Lawmakers Seek To Eliminate Chiles Fund, Transfer $1 Billion To Reserves
The Chiles fund was created by the Legislature in 1999 at the request of then-Gov. Jeb Bush to provide perpetual support for health care programs and biomedical research.
Florida lawmakers might wipe out a special account used to pay for health care and biomedical research and set up with money from a landmark 1997 settlement with tobacco companies
The House Appropriations Committee on Wednesday voted to scrap a fund named after former Gov. Lawton Chiles, the last Democrat elected as governor. Chiles helped engineer a behind-the-scenes effort to get the Legislature to allow the lawsuit that led to the massive settlement.
The measure approved Wednesday would eliminate the Lawton Chiles Endowment Fund and transfer nearly $1 billion from the endowment to the state budget stabilization fund --- which is one of the state’s main reserve accounts --- no later than June 30, 2022.
Appropriations Chairman Jay Trumbull, R-Panama City, noted that over the years lawmakers have borrowed money from the Chiles endowment and sometimes have not repaid it.
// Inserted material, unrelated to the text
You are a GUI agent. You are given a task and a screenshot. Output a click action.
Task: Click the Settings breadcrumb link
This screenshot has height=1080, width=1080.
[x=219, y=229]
“This action will help to make sure the funds are truly used as a reserve and help as a savings account rather than an investment portfolio,” Trumbull said.
But Rep. Joe Geller, D-Aventura, argued that the fund should be maintained.
“Yes we’ve raided this trust fund in the past,” Geller said. “The fact that we did not do the right thing in the past doesn’t strike me as justification for doing something even worse as we move forward. We’ve raided it in the past, and we shouldn’t have. It doesn't mean we should get rid of it. It means we should respect the purpose for which it’s there.”
The Chiles fund was created by the Legislature in 1999 at the request of then-Gov. Jeb Bush to provide perpetual support for health-care programs and biomedical research.
The settlement was made possible because the Chiles administration during the waning hours of the 1994 legislative session successfully passed a bill that altered Medicaid law to allow the state to sue tobacco manufacturers on behalf of Medicaid beneficiaries who smoked.
At the behest of Associated Industries of Florida and tobacco companies, the Legislature in 1995 passed a subsequent law meant to blunt the 1994 law. Chiles vetoed the subsequent law, and an attempt to override the veto in 1996 fell just short.
A year later, tobacco companies agreed to pay Florida $11.3 billion over a 25-year period to recoup the state’s costs for smoking-related illnesses of Medicaid patients. The companies also were required as part of the settlement to remove billboard advertisements. In 2006, Florida voters passed a constitutional amendment that requires a portion of money from the settlement agreement be used for anti-smoking campaigns.
Geller called Chiles, who also served three terms in the U.S. Senate, a great leader and asked that the fund remain intact to continue his memory.
“Sometimes time affects our memory,” Geller said. “The Lawton Chiles trust fund was a singular step forward in history, not only in the state of Florida but in the United States.”
Chiles served as governor from 1991 to 1998, winning his second term in 1994 by defeating Bush, the Republican nominee.
Chiles suffered a heart attack and died on Dec. 12, 1998, 23 days before Bush --- who won the 1998 election --- was sworn in as governor. Buddy MacKay, who had served as lieutenant governor, was sworn in as governor to finish Chiles’ term.